Straight of the bat I will say I barely know what I'm doing here - I'm having a major trouble grasping bitwise operators in C. As an exercise in one of my courses I'm supposed to hide a number (unsigned int) in large pointer array (unsigned char) containing numbers. I'm doing it using srand (with key, so that I can decode it later) to choose specific elements of the array and then take one bit of the number I'm supposed to hide (iterating through all the bits) and changing the least significant bit of the array element. The choosing elements.

While I get the general idea I cannot, despite googling, figure out the bit operations. So having the size that I'm supposed to encode in i-th run of the loop (i-th bit of size) and randomly chosen current_element this is what I came up with to get the bit and then alter the element.

for (i=0; i<32; i++){    
    tmp = rand() % max;
    current_element = array[tmp];
    current_element ^= ((size >> i)  & 0x01)<<7;
}

To decode I would write it analogically (where size is wiped unsigned char that I'm trying to write the decoded number to):

for (i=0; i<32; i++){
        tmp = rand() % max;
        current_element = array[tmp];
        size = size ^ ((current_pixel.blue<<0)<<7);

    }

These two are in diffrent functions and srand() is seeded anew in each of them beforehand.
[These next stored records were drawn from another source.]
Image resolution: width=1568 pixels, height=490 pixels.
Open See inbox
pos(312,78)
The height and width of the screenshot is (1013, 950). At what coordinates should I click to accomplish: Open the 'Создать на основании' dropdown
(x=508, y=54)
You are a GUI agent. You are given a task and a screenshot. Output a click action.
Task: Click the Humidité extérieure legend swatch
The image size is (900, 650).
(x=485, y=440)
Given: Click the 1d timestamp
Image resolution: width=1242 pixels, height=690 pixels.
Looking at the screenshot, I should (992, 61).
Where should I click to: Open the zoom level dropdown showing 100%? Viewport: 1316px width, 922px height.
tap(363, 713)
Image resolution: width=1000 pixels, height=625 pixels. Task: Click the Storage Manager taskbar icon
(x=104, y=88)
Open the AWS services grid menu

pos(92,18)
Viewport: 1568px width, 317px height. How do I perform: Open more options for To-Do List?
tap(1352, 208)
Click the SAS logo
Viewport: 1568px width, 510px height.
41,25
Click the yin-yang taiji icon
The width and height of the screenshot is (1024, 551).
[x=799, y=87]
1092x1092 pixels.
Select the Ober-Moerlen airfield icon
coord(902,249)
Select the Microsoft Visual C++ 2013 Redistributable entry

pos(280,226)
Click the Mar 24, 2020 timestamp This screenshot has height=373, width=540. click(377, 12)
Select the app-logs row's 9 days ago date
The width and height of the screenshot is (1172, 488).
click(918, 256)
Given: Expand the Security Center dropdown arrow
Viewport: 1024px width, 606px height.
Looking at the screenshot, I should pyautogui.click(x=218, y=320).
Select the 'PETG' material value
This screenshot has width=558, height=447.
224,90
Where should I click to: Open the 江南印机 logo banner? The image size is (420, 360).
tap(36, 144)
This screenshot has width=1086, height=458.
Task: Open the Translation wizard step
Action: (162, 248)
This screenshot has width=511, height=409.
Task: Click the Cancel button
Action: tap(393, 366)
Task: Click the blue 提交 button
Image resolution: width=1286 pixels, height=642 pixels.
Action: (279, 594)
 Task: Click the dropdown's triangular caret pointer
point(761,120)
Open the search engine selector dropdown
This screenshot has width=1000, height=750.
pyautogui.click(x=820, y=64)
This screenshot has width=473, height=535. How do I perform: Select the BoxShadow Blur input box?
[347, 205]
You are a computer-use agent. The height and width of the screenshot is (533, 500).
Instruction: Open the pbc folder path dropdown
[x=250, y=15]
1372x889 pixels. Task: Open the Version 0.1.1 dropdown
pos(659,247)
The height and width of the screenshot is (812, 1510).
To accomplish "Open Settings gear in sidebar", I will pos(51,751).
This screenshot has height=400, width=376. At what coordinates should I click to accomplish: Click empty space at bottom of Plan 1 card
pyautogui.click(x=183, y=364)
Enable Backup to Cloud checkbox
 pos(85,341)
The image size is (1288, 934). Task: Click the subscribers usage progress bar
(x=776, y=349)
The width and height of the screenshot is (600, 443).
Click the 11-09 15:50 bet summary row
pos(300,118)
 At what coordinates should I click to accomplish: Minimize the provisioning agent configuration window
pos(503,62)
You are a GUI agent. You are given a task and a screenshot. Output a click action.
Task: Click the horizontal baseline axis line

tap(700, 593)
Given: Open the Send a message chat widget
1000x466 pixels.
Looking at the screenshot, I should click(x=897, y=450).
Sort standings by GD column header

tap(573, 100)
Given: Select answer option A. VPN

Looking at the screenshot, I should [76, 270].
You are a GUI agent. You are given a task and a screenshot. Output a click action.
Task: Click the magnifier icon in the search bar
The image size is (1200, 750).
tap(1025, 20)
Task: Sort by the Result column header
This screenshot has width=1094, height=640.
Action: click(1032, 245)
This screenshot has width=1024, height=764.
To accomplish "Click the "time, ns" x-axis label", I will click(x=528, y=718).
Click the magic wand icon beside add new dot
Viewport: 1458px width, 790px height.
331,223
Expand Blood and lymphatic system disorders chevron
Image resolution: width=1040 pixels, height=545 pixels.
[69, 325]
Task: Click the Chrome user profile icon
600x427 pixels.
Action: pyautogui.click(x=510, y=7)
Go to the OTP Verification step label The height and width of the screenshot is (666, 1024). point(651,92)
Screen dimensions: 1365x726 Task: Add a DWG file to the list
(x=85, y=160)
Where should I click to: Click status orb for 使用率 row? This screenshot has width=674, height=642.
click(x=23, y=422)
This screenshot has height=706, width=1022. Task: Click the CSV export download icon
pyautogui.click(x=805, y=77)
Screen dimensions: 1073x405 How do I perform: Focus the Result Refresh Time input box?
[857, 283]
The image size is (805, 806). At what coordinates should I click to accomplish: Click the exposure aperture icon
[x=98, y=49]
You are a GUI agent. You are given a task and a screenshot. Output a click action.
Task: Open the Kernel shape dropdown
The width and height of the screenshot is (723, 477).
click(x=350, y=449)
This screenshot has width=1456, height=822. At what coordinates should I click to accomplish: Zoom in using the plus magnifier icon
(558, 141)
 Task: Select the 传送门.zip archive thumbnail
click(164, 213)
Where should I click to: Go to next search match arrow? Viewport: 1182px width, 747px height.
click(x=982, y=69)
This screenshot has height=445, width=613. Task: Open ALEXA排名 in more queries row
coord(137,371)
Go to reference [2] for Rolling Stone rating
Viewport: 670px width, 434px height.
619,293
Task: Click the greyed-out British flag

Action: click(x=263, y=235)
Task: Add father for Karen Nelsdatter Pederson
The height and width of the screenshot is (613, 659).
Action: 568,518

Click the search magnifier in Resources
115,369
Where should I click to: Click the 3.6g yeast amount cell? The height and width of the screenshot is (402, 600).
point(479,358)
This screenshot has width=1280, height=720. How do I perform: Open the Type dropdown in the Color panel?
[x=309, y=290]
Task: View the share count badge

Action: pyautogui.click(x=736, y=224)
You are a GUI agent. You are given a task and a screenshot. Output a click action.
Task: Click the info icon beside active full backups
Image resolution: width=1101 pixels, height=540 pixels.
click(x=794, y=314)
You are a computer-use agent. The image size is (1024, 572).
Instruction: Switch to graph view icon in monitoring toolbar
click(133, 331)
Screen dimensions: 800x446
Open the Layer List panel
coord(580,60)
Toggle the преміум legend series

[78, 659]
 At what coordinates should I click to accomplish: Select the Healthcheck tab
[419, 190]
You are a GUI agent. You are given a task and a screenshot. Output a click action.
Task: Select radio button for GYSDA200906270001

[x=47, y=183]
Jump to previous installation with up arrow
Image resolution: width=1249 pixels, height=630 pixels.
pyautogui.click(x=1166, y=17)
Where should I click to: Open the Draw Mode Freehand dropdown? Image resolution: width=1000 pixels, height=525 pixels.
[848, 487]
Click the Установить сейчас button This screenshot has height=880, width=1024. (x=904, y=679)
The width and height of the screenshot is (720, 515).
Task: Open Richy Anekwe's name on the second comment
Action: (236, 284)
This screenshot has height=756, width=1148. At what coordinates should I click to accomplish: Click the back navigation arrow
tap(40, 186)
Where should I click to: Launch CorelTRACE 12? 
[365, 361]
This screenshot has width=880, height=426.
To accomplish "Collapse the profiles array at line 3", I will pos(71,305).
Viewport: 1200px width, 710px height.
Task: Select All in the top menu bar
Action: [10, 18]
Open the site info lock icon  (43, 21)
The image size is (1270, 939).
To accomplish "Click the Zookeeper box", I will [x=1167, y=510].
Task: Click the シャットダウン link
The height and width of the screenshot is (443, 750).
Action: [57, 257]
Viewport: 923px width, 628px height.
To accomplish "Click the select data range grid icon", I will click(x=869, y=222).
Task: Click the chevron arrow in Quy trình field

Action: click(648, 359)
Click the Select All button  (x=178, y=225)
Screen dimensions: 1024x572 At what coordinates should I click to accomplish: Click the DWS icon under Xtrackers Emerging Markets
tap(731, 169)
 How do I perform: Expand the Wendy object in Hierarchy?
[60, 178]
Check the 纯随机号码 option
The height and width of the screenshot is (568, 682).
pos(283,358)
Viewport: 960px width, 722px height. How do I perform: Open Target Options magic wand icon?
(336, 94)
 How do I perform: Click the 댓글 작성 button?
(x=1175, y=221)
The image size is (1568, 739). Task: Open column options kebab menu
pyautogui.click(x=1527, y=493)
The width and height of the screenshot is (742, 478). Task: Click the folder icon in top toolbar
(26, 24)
But these are clearly not working and I don't even know which one (I can only check if it decoded correctly). Truth be told these are mostly copied from other things I found online as so far operating on individual bits eludes me. So I'd be grateful for some sort of advice on what is wrong here (and I'm aware probably everything is wrong here and it's all gibberish but I've been trying to fix it to no avail for quite a while now).

回答1:

I'm only going to indirectly answer your question. I'm going to give you some gentle advice that many new programmers need.
If you want to learn to program, Stop googling and Think.

Break the problem down into steps. Write pseudocode:

  encode:
     for each bit in message_word:
        select random array element
        if bit is set:
           toggle LSB of element.

  decode:
     for each bit in message_word:
        select random element
        if LSB is toggled:
           set bit in message_word

Now, write the C code for each of those steps. You actually have most of the pieces.

 // for each bit in message_word
 for (i=0;i<sizeof(message_word); i++) {
   // select random array element
   tmp = rand() % max;
   current_element = array[tmp];
   // if bit is set:
   if ( bit_is_set(message_word,i) ) {
       // toggle LSB of element.
       toggle_lsb(current_element);
   }
 }

Now that you are down to basic steps, maybe you can google "how to toggle a bit". But make sure you understand the answer before plugging it in.

int bit_is_set(word,bit) { return ((word>>bit)&0x01); }
int toggle_lsb(word) { return word ^ 1; }

However - this still won't work. Why? Time to think again. You made a copy of the value at the randomly selected array index. You toggled a bit in the copy. What effect is that going to have on the array?

Solve that and there's at least one more challenge. In the decode function, how will you implement is_lsb_toggled? How will you know if a given bit was supposed to be 1 or 0? You have all the information you need. Good Luck.